Clean Q2 reddit files

In [7]:
import csv
import re
import pandas as pd
import nltk
from nltk.corpus import stopwords
from nltk.stem import WordNetLemmatizer

# Download required NLTK resources
nltk.download('stopwords')
nltk.download('wordnet')
nltk.download('punkt')

# Initialize the lemmatizer and stop words
lemmatizer = WordNetLemmatizer()
stop_words = set(stopwords.words('english'))

def clean_text(text):
    """
    Cleans the input text by removing unwanted characters,
    normalizing whitespace, and lemmatizing words.
    
    Args:
        text (str): The input text to clean.
    
    Returns:
        str: The cleaned text.
    """
    # Remove URLs
    text = re.sub(r'http\S+|www\S+|https\S+', '', text, flags=re.MULTILINE)
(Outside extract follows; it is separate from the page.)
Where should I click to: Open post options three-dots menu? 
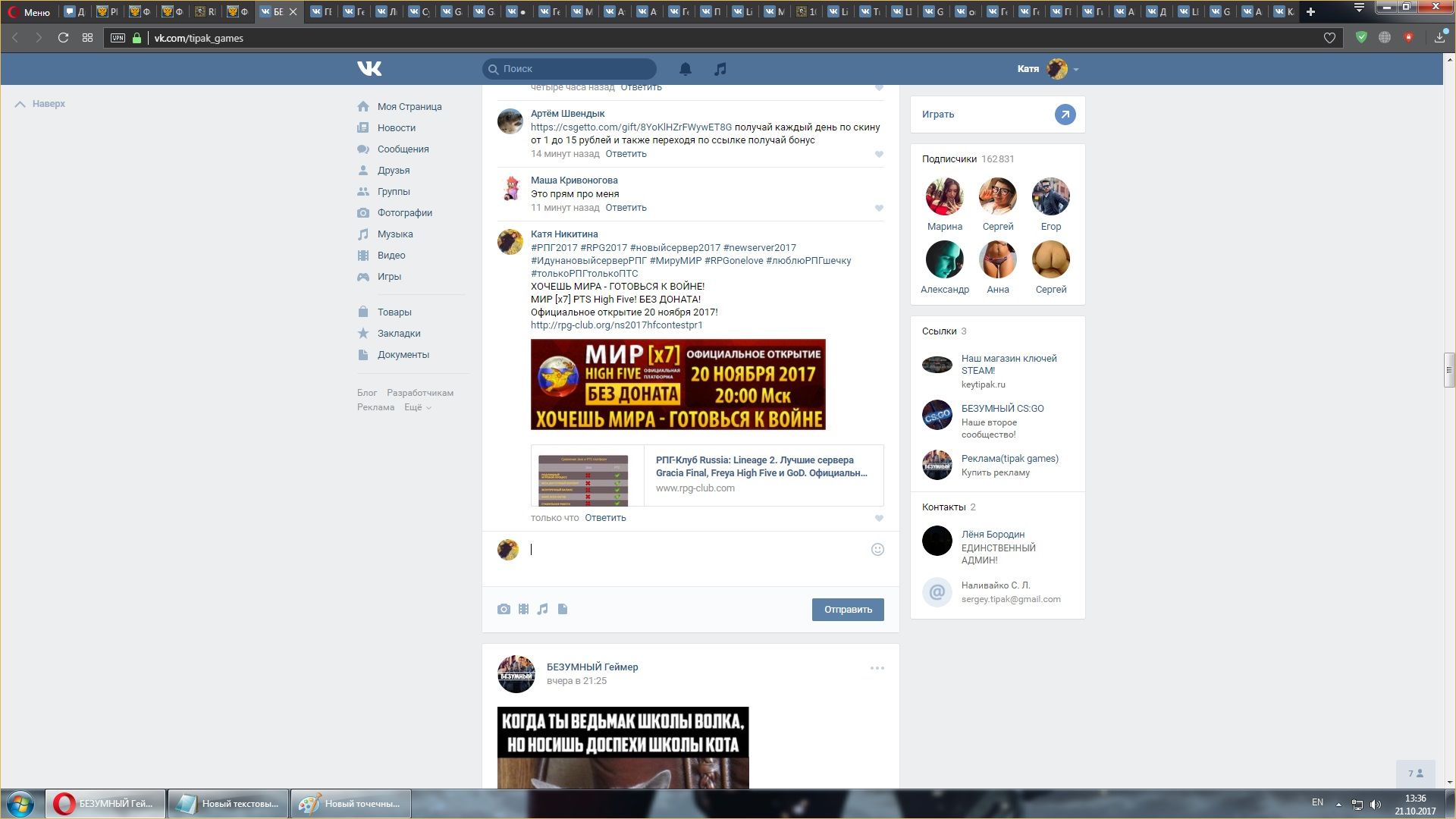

    # Remove special characters and numbers
    text = re.sub(r'[^A-Za-z\s]', '', text)

    # Convert to lowercase
    text = text.lower()

    # Tokenize the text
    words = nltk.word_tokenize(text)

    # Remove stopwords and lemmatize
    words = [lemmatizer.lemmatize(word) for word in words if word not in stop_words]
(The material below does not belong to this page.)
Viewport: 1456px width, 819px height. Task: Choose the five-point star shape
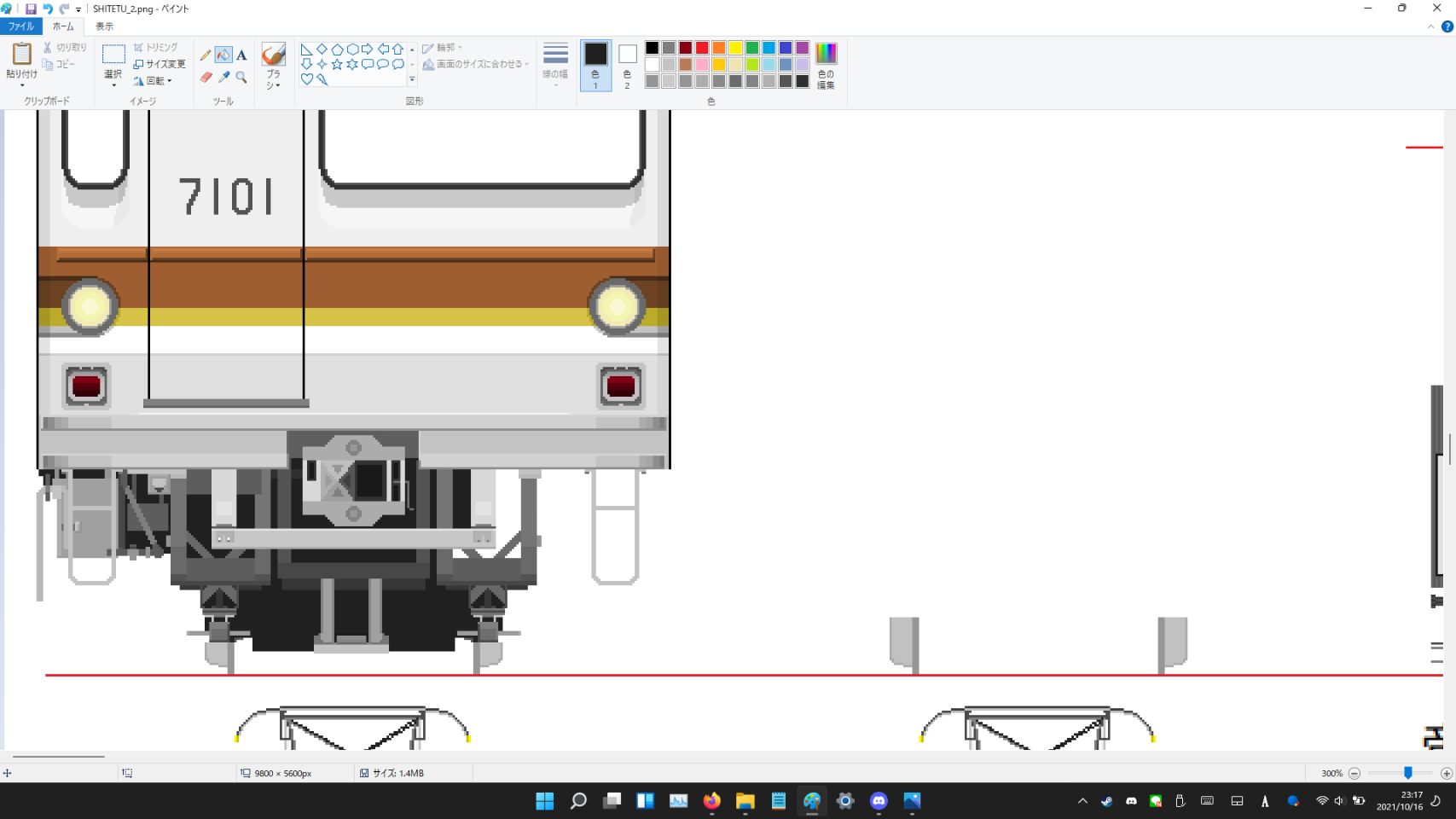[x=337, y=64]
    # Join the words back into a single string
    return ' '.join(words)

def preprocess_reddit_data(filename):
    """
    Reads Reddit data from a CSV file, cleans the posts and comments,
    and returns a DataFrame suitable for analysis. Only cleans post_title and comment_body.
    
    Args:
        filename (str): The path to the CSV file containing Reddit data.
    
    Returns:
        pd.DataFrame: A DataFrame containing cleaned posts and comments without duplicating post titles.
    """
    # Load the data from CSV
    df = pd.read_csv(filename)

    # Initialize a list to store processed data
    structured_data = []

    # Track post titles to avoid duplication
    post_titles_added = set()

    # Clean only the post titles and comments
    for index, row in df.iterrows():
        cleaned_post_title = clean_text(row['post_title'])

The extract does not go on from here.